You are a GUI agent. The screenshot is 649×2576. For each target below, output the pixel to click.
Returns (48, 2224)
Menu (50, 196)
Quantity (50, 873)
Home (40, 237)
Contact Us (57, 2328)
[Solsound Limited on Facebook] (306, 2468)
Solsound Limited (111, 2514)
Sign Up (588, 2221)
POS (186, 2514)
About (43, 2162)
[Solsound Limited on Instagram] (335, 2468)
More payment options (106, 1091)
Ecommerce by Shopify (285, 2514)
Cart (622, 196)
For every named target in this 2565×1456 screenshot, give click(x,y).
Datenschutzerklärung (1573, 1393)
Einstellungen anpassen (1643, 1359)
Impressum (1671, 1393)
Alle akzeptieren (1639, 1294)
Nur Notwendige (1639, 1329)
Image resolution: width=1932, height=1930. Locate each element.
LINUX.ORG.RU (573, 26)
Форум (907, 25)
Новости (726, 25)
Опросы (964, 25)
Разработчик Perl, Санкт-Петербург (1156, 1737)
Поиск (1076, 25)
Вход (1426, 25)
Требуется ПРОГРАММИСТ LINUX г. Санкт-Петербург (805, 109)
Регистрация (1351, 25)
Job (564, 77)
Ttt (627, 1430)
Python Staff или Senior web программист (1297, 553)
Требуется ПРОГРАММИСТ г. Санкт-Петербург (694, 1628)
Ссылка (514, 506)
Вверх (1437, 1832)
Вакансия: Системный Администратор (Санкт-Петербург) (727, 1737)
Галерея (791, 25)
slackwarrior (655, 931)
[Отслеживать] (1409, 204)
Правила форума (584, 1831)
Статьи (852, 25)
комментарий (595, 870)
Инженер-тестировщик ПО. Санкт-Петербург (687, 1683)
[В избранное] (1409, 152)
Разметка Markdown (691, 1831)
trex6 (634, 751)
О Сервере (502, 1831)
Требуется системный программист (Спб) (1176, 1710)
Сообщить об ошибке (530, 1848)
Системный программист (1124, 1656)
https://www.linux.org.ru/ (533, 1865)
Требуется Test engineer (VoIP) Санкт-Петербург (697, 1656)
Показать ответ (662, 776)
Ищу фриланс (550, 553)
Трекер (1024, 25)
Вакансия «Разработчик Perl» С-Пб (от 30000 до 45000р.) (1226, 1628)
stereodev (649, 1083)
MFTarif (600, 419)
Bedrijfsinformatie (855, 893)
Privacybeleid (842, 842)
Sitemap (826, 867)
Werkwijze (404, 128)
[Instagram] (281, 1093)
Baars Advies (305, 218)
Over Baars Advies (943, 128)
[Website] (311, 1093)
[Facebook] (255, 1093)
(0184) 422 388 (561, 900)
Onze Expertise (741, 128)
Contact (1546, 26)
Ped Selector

--- Aim of the exercise ---
Nothing in the material should be left out; output it exactly.

--- Response area ---
You are a GUI agent. The screenshot is 649×2576. For each target below, output the pixel to click.
Returns (48, 2224)
Menu (50, 196)
Quantity (50, 873)
Home (40, 237)
Contact Us (57, 2328)
[Solsound Limited on Facebook] (306, 2468)
Solsound Limited (111, 2514)
Sign Up (588, 2221)
POS (186, 2514)
About (43, 2162)
[Solsound Limited on Instagram] (335, 2468)
More payment options (106, 1091)
Ecommerce by Shopify (285, 2514)
Cart (622, 196)
For every named target in this 2565×1456 screenshot, give click(x,y).
Datenschutzerklärung (1573, 1393)
Einstellungen anpassen (1643, 1359)
Impressum (1671, 1393)
Alle akzeptieren (1639, 1294)
Nur Notwendige (1639, 1329)
Image resolution: width=1932, height=1930. Locate each element.
LINUX.ORG.RU (573, 26)
Форум (907, 25)
Новости (726, 25)
Опросы (964, 25)
Разработчик Perl, Санкт-Петербург (1156, 1737)
Поиск (1076, 25)
Вход (1426, 25)
Требуется ПРОГРАММИСТ LINUX г. Санкт-Петербург (805, 109)
Регистрация (1351, 25)
Job (564, 77)
Ttt (627, 1430)
Python Staff или Senior web программист (1297, 553)
Требуется ПРОГРАММИСТ г. Санкт-Петербург (694, 1628)
Ссылка (514, 506)
Вверх (1437, 1832)
Вакансия: Системный Администратор (Санкт-Петербург) (727, 1737)
Галерея (791, 25)
slackwarrior (655, 931)
[Отслеживать] (1409, 204)
Правила форума (584, 1831)
Статьи (852, 25)
комментарий (595, 870)
Инженер-тестировщик ПО. Санкт-Петербург (687, 1683)
[В избранное] (1409, 152)
Разметка Markdown (691, 1831)
trex6 (634, 751)
О Сервере (502, 1831)
Требуется системный программист (Спб) (1176, 1710)
Сообщить об ошибке (530, 1848)
Системный программист (1124, 1656)
https://www.linux.org.ru/ (533, 1865)
Требуется Test engineer (VoIP) Санкт-Петербург (697, 1656)
Показать ответ (662, 776)
Ищу фриланс (550, 553)
Трекер (1024, 25)
Вакансия «Разработчик Perl» С-Пб (от 30000 до 45000р.) (1226, 1628)
stereodev (649, 1083)
MFTarif (600, 419)
Bedrijfsinformatie (855, 893)
Privacybeleid (842, 842)
Sitemap (826, 867)
Werkwijze (404, 128)
[Instagram] (281, 1093)
Baars Advies (305, 218)
Over Baars Advies (943, 128)
[Website] (311, 1093)
[Facebook] (255, 1093)
(0184) 422 388 (561, 900)
Onze Expertise (741, 128)
Contact (1546, 26)
Ped Selector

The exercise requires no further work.